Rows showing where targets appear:

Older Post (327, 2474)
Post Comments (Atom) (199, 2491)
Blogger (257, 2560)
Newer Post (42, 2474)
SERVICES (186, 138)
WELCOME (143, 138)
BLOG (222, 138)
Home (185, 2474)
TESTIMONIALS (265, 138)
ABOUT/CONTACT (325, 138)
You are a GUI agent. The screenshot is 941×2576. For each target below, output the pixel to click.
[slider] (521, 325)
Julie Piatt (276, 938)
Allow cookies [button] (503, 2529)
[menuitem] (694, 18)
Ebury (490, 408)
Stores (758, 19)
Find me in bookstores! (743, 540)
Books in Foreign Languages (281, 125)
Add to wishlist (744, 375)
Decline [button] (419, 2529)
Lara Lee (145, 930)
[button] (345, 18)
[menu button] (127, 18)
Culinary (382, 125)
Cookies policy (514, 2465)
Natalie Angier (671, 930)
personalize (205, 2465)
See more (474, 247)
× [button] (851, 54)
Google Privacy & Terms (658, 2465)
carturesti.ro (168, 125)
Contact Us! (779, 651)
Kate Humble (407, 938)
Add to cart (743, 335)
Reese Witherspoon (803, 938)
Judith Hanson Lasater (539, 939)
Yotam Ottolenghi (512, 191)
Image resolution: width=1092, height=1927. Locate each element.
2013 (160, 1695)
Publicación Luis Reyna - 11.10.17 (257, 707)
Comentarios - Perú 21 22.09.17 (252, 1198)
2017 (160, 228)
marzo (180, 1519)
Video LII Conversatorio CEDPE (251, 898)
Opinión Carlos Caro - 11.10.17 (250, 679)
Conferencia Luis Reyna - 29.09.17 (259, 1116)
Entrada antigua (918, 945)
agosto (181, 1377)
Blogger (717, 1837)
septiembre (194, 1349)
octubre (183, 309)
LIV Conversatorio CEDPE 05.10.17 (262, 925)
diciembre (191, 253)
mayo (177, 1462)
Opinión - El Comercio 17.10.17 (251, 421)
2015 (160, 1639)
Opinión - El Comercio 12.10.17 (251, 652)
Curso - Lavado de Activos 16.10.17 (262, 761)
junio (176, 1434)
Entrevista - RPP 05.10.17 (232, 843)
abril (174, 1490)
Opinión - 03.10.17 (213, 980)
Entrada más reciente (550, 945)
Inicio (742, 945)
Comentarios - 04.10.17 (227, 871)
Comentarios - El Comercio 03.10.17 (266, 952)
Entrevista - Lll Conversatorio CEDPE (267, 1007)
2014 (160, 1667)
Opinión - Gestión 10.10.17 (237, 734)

**TASK DESCRIPTION:** Please quote every item above word for word, one line each, without changing anything.

**TASK RESPONSE:**
Older Post (327, 2474)
Post Comments (Atom) (199, 2491)
Blogger (257, 2560)
Newer Post (42, 2474)
SERVICES (186, 138)
WELCOME (143, 138)
BLOG (222, 138)
Home (185, 2474)
TESTIMONIALS (265, 138)
ABOUT/CONTACT (325, 138)
You are a GUI agent. The screenshot is 941×2576. For each target below, output the pixel to click.
[slider] (521, 325)
Julie Piatt (276, 938)
Allow cookies [button] (503, 2529)
[menuitem] (694, 18)
Ebury (490, 408)
Stores (758, 19)
Find me in bookstores! (743, 540)
Books in Foreign Languages (281, 125)
Add to wishlist (744, 375)
Decline [button] (419, 2529)
Lara Lee (145, 930)
[button] (345, 18)
[menu button] (127, 18)
Culinary (382, 125)
Cookies policy (514, 2465)
Natalie Angier (671, 930)
personalize (205, 2465)
See more (474, 247)
× [button] (851, 54)
Google Privacy & Terms (658, 2465)
carturesti.ro (168, 125)
Contact Us! (779, 651)
Kate Humble (407, 938)
Add to cart (743, 335)
Reese Witherspoon (803, 938)
Judith Hanson Lasater (539, 939)
Yotam Ottolenghi (512, 191)
Image resolution: width=1092, height=1927. Locate each element.
2013 (160, 1695)
Publicación Luis Reyna - 11.10.17 (257, 707)
Comentarios - Perú 21 22.09.17 (252, 1198)
2017 (160, 228)
marzo (180, 1519)
Video LII Conversatorio CEDPE (251, 898)
Opinión Carlos Caro - 11.10.17 (250, 679)
Conferencia Luis Reyna - 29.09.17 (259, 1116)
Entrada antigua (918, 945)
agosto (181, 1377)
Blogger (717, 1837)
septiembre (194, 1349)
octubre (183, 309)
LIV Conversatorio CEDPE 05.10.17 (262, 925)
diciembre (191, 253)
mayo (177, 1462)
Opinión - El Comercio 17.10.17 (251, 421)
2015 (160, 1639)
Opinión - El Comercio 12.10.17 (251, 652)
Curso - Lavado de Activos 16.10.17 (262, 761)
junio (176, 1434)
Entrevista - RPP 05.10.17 (232, 843)
abril (174, 1490)
Opinión - 03.10.17 (213, 980)
Entrada más reciente (550, 945)
Inicio (742, 945)
Comentarios - 04.10.17 (227, 871)
Comentarios - El Comercio 03.10.17 (266, 952)
Entrevista - Lll Conversatorio CEDPE (267, 1007)
2014 (160, 1667)
Opinión - Gestión 10.10.17 (237, 734)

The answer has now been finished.